My sister recently brought over a bag of my old artwork that she cleaned out of my mom’s garage. In it, I found what appears to be my first article. Though it’s not dated, I peg it around fourth grade. It’s a community-minded piece about “Officer Tandy.”
Since the scan is a bit hard to read (the original is 20+ years old, after all) I’ve typed out the text, including the spelling errors:
“Being a police officer keeps me constantly on the go,” says Officer Tandy, a 27-year-old police officer. Officer Tandy likes her job because “It’s like controling [sic] the road,” she says. “In fact, it is controling [sic] the streets. Everyone’s safty [sic] is in my hands.”
A good police office is alert, ready to go and caring. They have to care about their community. Officer Tandy is all of those things.

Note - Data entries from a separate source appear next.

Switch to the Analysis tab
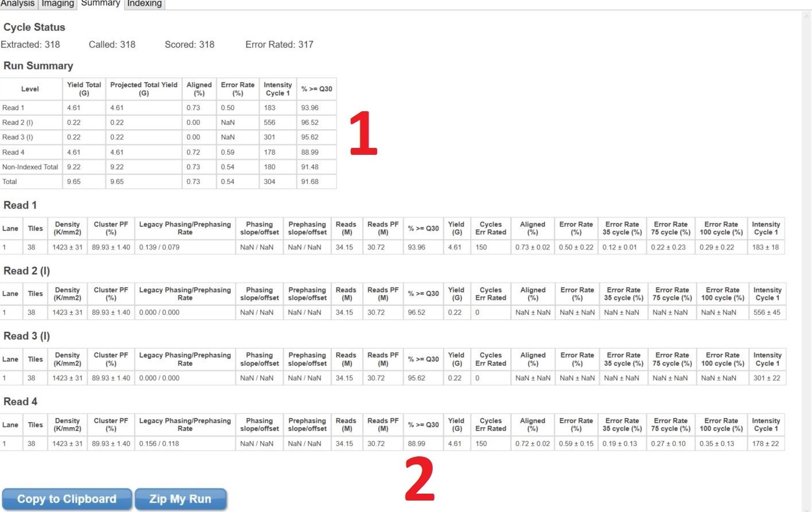The width and height of the screenshot is (812, 512). click(17, 3)
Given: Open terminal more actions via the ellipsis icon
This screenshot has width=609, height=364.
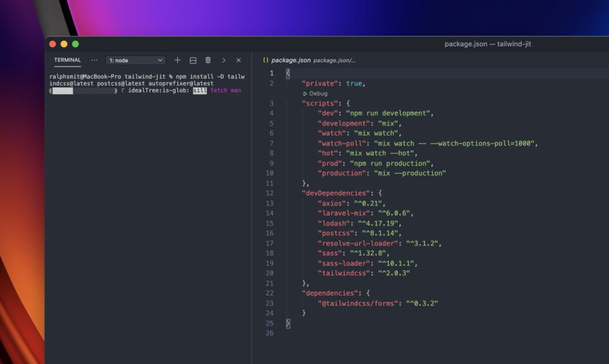Looking at the screenshot, I should pos(94,59).
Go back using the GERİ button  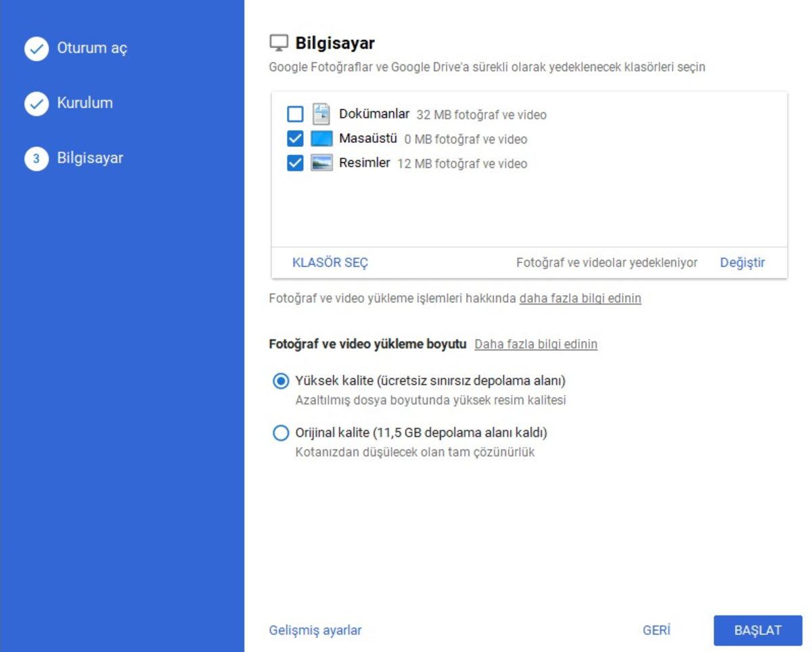tap(656, 630)
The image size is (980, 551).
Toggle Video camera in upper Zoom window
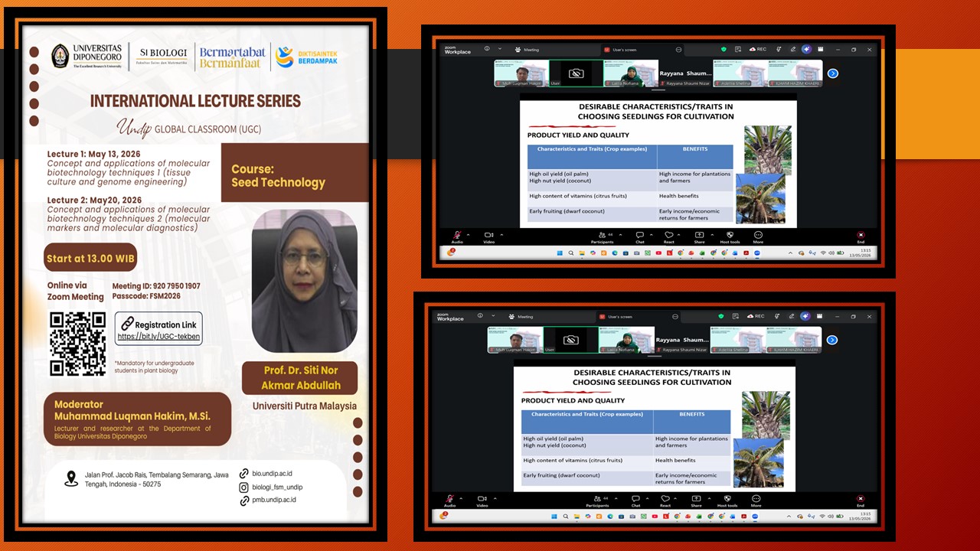tap(488, 235)
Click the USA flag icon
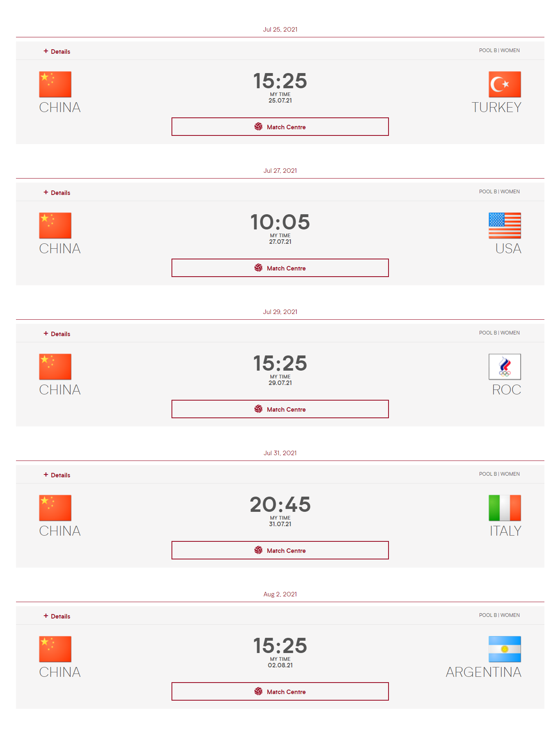This screenshot has width=560, height=731. pyautogui.click(x=505, y=226)

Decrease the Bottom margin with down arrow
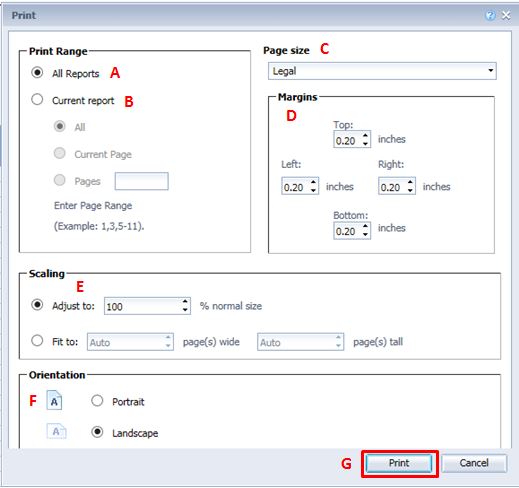(x=365, y=235)
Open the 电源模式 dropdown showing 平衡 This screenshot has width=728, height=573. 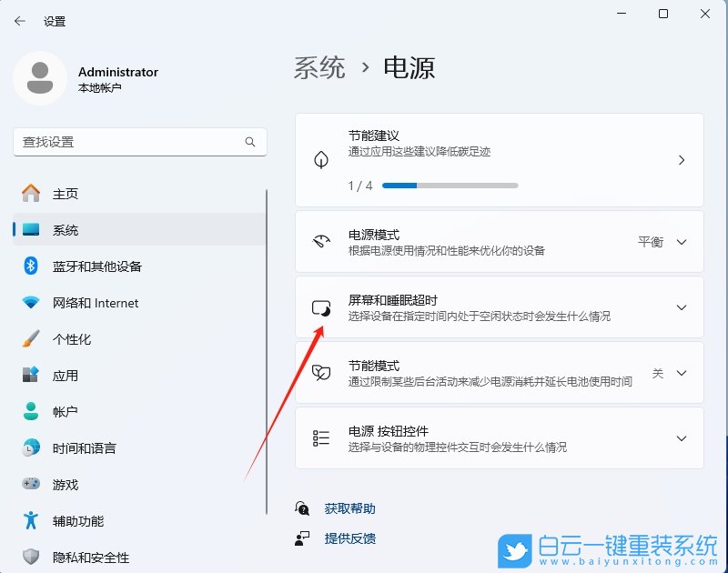(x=682, y=242)
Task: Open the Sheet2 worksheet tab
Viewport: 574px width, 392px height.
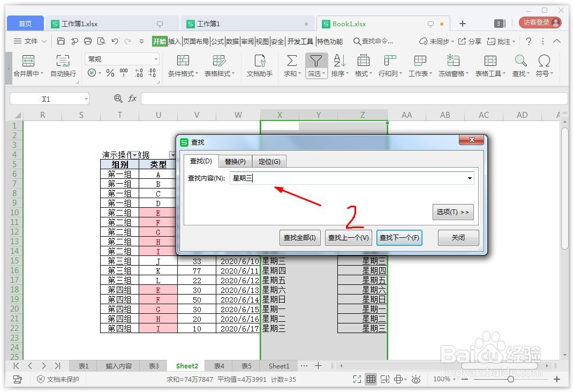Action: point(186,366)
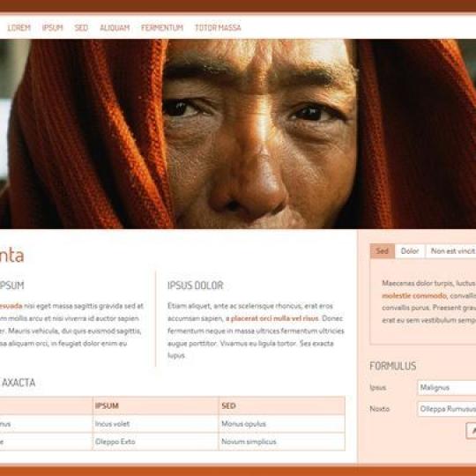The height and width of the screenshot is (476, 476).
Task: Follow the 'placerat orci nulla vel risus' link
Action: point(274,318)
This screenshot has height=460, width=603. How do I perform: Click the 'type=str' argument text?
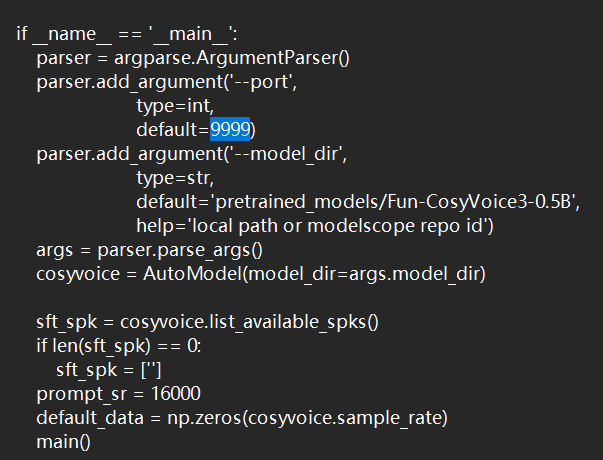pyautogui.click(x=175, y=178)
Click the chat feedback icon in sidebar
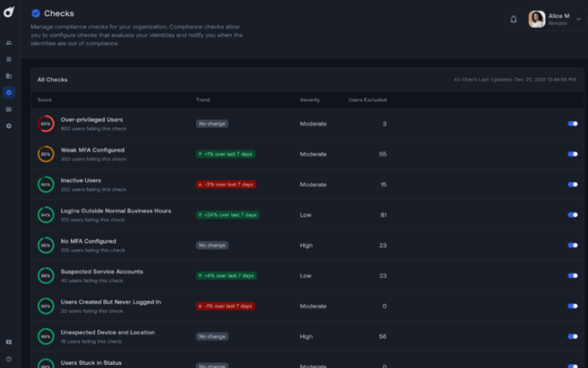 coord(9,342)
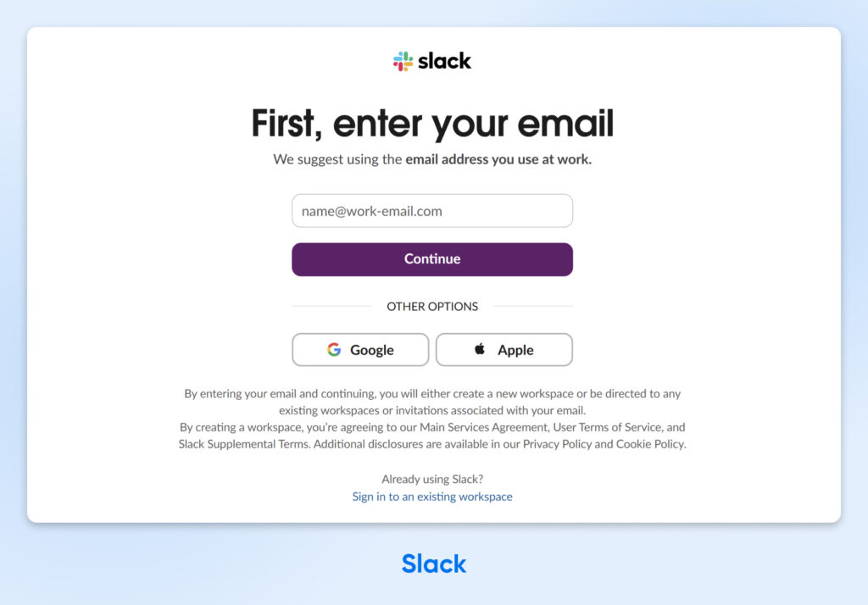The height and width of the screenshot is (605, 868).
Task: Click the blue Slack caption below the card
Action: (433, 563)
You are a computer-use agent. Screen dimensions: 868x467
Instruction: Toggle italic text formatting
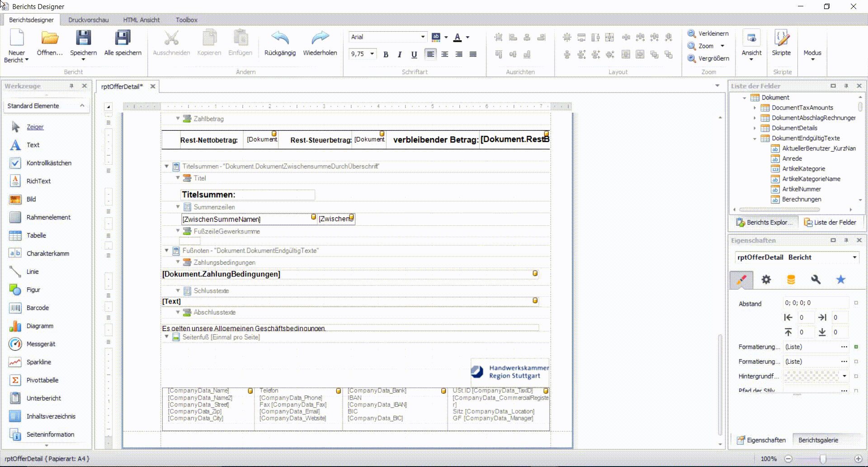click(x=400, y=54)
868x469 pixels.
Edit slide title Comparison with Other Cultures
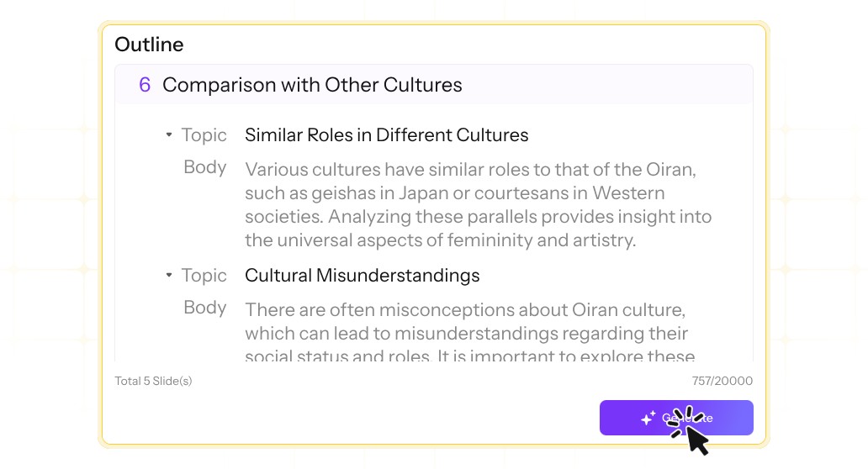pos(312,85)
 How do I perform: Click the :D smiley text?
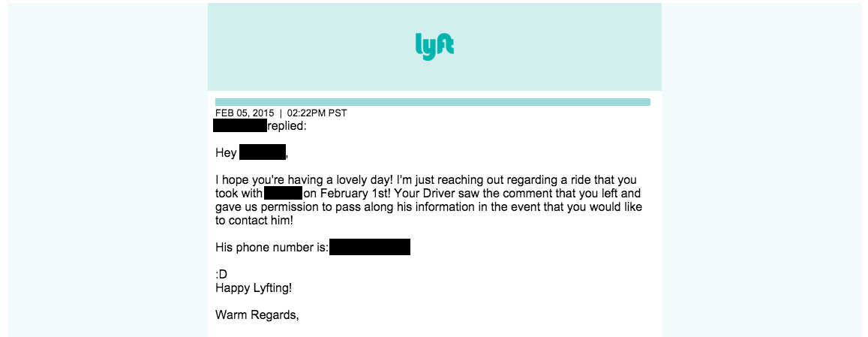[221, 275]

I don't know what I love most about this. Is it that the story features a courageous, strong, caring female police office named “Tandy” who is happy with her job? Is it because Officer Tandy appears to be a bit obsessed with “controling” things, as I was back then? Is it the meticulous (but still not great) cursive writing? Is it the revelation that my writing style and voice haven't changed much over the past two decades?
No, I think it’s the fact that my teacher wrote “Very good beginning!” and that my parents thought enough of my “article” to save it all of these years. They couldn’t have known that one day I’d make a living writing magazine articles that would be read by millions. It was a very good beginning, indeed.